— Seçilen bölüm —
#####

FAZİLET

الفضيلة

İnsanın iyilik yapmasını ve kötülükten uzak durmasını sağlayan ruhî yetenekler için kullanılan bir ahlâk terimi.

Fazilet kelimesinin türetildiği fazl kelimesi masdar olarak “artmak, fazlalaşmak, üstün olmak”, isim olarak ise “eksikliğin (naks) zıddı, artık, fazlalık, ihsan” gibi mânalara gelir (bk. FAZL). Klasik sözlüklerde fazlın ileri derecesine fazilet dendiği belirtilmiştir (Lisânü’l-ǾArab, “fżl”


md.; Fîrûzâbâdî, el-Ķāmûsü’t-muĥîŧ, “fżl” md.; Tâcü’l-Ǿarûs, “fżl” md.). Râgıb el-İsfahânî, felsefe kültürünün geliştirdiği anlayışın etkisiyle fazilet terimini “insanın başkalarından üstün ve imtiyazlı olmasını sağlayan durum, kişiyi mutluluğa götüren şey” diye tarif etmiş ve bunun zıddına rezîlet denildiğini belirtmiştir (eź-ŹerîǾa, s. 132).

#####

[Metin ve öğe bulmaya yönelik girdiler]
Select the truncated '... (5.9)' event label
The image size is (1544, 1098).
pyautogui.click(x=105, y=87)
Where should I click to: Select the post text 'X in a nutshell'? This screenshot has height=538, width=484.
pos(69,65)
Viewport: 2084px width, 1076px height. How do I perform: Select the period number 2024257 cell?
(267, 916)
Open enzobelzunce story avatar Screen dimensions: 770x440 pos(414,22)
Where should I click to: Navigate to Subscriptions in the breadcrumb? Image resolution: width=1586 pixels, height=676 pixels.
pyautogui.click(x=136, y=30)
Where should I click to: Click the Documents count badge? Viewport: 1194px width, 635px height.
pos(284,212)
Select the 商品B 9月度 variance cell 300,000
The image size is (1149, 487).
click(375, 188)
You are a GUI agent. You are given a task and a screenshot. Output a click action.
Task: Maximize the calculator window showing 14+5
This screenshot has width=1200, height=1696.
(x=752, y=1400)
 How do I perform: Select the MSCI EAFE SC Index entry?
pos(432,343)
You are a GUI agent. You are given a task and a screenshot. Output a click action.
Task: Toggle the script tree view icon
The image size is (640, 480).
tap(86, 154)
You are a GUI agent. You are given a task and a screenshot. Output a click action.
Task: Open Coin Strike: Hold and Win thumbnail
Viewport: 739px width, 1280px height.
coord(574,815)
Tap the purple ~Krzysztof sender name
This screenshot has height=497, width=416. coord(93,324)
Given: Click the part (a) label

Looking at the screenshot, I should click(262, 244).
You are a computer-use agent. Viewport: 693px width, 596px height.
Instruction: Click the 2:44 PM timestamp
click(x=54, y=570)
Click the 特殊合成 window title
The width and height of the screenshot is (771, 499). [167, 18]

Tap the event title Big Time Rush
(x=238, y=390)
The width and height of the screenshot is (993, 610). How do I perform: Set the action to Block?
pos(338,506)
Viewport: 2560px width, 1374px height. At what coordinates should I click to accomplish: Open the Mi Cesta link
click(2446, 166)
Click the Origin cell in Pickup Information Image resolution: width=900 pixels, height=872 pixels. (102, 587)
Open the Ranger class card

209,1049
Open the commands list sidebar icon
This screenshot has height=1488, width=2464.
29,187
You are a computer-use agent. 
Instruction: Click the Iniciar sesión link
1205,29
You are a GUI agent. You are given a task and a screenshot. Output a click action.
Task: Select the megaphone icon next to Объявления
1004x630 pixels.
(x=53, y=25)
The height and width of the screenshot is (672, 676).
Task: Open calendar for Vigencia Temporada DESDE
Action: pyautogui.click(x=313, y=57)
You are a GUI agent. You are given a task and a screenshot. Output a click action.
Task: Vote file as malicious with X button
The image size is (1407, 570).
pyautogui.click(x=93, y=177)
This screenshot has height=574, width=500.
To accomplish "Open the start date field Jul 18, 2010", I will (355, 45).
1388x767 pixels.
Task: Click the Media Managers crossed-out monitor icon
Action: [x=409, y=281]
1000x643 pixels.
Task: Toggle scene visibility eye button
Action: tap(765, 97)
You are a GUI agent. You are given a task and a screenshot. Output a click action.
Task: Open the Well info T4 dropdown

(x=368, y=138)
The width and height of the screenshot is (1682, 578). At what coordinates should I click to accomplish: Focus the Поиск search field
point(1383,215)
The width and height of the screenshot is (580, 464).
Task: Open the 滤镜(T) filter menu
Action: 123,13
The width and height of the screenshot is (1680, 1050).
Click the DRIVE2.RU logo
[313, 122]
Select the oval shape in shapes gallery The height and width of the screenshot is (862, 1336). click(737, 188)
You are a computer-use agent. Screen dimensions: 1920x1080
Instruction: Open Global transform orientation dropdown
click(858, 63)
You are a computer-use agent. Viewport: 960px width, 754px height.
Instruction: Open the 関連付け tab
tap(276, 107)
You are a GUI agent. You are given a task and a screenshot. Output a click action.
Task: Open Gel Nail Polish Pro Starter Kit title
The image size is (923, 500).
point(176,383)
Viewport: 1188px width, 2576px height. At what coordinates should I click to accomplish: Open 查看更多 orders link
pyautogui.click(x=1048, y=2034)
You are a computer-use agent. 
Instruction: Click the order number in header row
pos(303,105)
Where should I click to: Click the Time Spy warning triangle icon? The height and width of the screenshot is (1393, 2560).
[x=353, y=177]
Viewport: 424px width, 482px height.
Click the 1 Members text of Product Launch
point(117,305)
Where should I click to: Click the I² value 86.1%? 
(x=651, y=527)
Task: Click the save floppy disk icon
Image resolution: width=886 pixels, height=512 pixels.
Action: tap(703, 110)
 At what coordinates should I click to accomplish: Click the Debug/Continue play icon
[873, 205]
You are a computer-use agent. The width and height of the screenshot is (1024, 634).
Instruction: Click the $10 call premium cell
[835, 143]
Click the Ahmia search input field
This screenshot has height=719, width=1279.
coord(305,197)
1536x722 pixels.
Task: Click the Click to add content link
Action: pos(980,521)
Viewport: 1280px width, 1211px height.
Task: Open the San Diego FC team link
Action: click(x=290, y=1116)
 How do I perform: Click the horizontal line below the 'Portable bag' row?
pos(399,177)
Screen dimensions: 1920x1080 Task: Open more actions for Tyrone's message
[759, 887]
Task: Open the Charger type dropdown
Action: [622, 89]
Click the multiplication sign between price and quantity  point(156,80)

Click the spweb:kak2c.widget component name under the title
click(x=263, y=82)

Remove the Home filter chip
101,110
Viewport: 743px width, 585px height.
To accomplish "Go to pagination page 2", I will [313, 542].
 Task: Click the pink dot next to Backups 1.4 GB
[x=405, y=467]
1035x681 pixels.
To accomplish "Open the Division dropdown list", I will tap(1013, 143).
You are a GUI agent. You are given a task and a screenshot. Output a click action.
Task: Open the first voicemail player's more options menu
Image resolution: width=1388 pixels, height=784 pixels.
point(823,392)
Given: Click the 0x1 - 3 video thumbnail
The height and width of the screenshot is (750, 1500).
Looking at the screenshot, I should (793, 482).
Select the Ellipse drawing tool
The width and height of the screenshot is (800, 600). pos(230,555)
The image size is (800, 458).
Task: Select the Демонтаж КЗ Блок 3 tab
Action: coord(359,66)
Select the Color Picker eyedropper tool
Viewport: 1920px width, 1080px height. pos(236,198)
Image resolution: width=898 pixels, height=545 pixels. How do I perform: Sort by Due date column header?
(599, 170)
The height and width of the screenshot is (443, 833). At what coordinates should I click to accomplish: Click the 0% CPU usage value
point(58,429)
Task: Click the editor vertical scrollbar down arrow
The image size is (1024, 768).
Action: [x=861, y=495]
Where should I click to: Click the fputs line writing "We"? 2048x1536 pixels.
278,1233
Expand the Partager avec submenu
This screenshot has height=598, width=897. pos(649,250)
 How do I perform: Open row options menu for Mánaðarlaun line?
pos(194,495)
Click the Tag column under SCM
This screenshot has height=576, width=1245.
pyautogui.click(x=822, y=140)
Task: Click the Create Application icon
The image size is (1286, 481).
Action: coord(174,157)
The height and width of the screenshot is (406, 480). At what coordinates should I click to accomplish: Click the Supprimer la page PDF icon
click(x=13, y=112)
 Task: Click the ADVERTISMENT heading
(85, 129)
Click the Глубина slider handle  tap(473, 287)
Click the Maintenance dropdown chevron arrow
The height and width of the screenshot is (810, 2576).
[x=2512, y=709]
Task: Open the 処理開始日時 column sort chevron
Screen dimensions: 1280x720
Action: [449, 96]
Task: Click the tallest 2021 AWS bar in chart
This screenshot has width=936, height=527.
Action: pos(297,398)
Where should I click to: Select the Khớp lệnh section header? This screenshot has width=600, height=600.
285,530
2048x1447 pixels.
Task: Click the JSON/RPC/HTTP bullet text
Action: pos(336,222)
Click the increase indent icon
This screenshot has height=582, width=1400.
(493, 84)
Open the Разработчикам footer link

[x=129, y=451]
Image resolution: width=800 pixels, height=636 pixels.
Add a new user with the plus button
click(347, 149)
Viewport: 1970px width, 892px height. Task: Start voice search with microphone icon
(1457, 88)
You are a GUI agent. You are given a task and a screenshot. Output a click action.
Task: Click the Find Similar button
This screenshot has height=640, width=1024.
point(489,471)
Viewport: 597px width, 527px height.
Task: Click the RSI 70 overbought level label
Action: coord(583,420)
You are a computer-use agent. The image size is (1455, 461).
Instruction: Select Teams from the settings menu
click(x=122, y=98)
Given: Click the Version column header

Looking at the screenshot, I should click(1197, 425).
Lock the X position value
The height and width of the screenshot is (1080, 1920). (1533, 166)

#####

— Yapılacak işler —
a: Lütfen satırlarda "The width and height of the screenshot is (1682, 578)." ifadesini içeren satırla başlayıp "tap(276, 107)" ifadesini içeren satırla biten kısmı, iki uçtaki satırlar da dahil olmak üzere, hiçbir değişiklik yapmadan tekrar yazın.
b: Fazilet kavramını tanımlayan metni son cümlesinden sonra devam ettirin.

— Verilen cevaplar —
a:
The width and height of the screenshot is (1682, 578). At what coordinates should I click to accomplish: Focus the Поиск search field
point(1383,215)
The width and height of the screenshot is (580, 464).
Task: Open the 滤镜(T) filter menu
Action: 123,13
The width and height of the screenshot is (1680, 1050).
Click the DRIVE2.RU logo
[313, 122]
Select the oval shape in shapes gallery The height and width of the screenshot is (862, 1336). click(737, 188)
You are a computer-use agent. Screen dimensions: 1920x1080
Instruction: Open Global transform orientation dropdown
click(858, 63)
You are a computer-use agent. Viewport: 960px width, 754px height.
Instruction: Open the 関連付け tab
tap(276, 107)

b:
Fazilet kavramının bir terim olarak ahlâk literatüründe sonradan kazandığı kapsamlı mânalar âyet ve hadislerde geçmemekle birlikte birçok âyet ve hadiste çeşitli ahlâkî faziletlere geniş şekilde yer verilmiştir. Kur’ân-ı Kerîm’in genelinde adalet, itidal, hoşgörü, doğruluk ve dürüstlük, azim ve sebat, ülfet, kardeşlik ve dostluk, sevgi ve dayanışma, barışçılık, cömertlik, tövbe, tevekkül, kanaatkârlık, itaat ve teslimiyet, hikmet, hayırda yarışma, güler yüzlülük, ölçü ve tartıda dürüst davranma, selamlaşma, ağırbaşlılık, cesaret ve kahramanlık gibi birçok faziletli tutum ve davranış üzerinde durulmuştur. Ayrıca bazı âyetlerde özellikle faziletlerin işlendiği görülür. Meselâ Âl-i İmrân sûresinde (3/133-135) Kur’an’ın temel fazilet olarak ısrarla vurguladığı takvaya sahip olanlardan bahsedilirken bunların başlıca nitelikleri şöyle sıralanır: Bollukta da darlıkta da mallarını Allah için harcarlar, öfkelerine hâkim olurlar, insanları bağışlarlar, kötülükte ısrar etmezler. Bu âyetlerde cömertlik, hilim, affetme ve tövbe erdemlerinin yer aldığı görülür. Bakara sûresinin bir âyetinde (2/177) Kur’an’ın diğer bir temel ahlâk kavramı olan birrin kapsamı içinde iman. ibadet ve hayır severlik konuları yanında ahde vefa, sabır, metanet doğruluk ve takvâ faziletlerine işaret edilir.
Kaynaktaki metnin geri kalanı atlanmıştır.